* GOAL
Count the lines in the items below that contain the string "Task". Reply with that number only.

* ENTRIES

==*==

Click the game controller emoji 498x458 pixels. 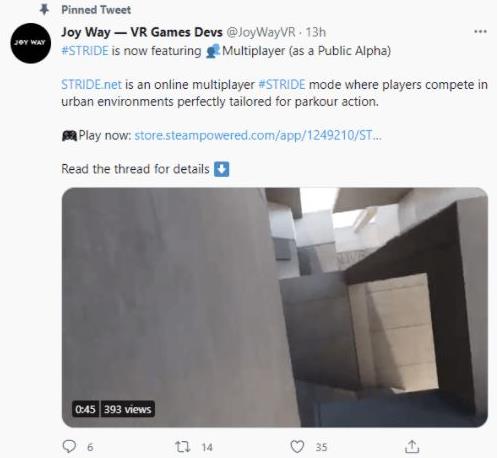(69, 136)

==*==

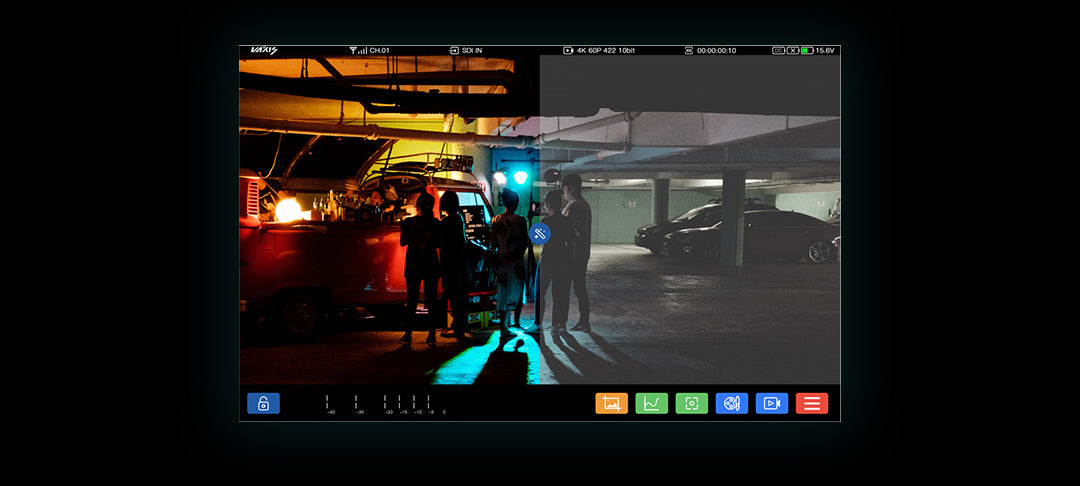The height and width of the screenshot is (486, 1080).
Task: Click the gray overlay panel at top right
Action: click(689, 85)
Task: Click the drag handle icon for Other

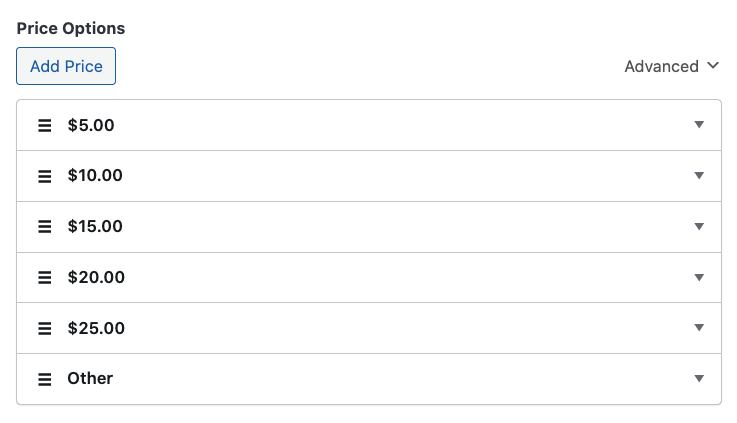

==*==

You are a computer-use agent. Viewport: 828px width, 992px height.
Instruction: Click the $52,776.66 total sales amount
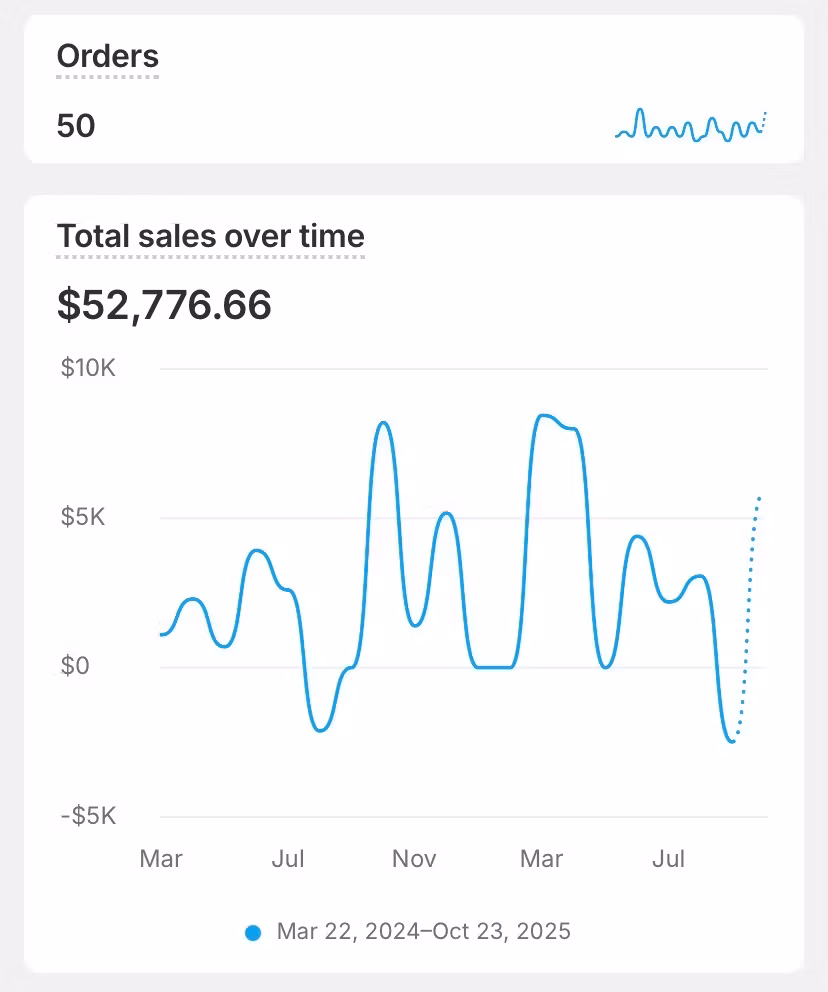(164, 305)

==*==

* RESPONSE
2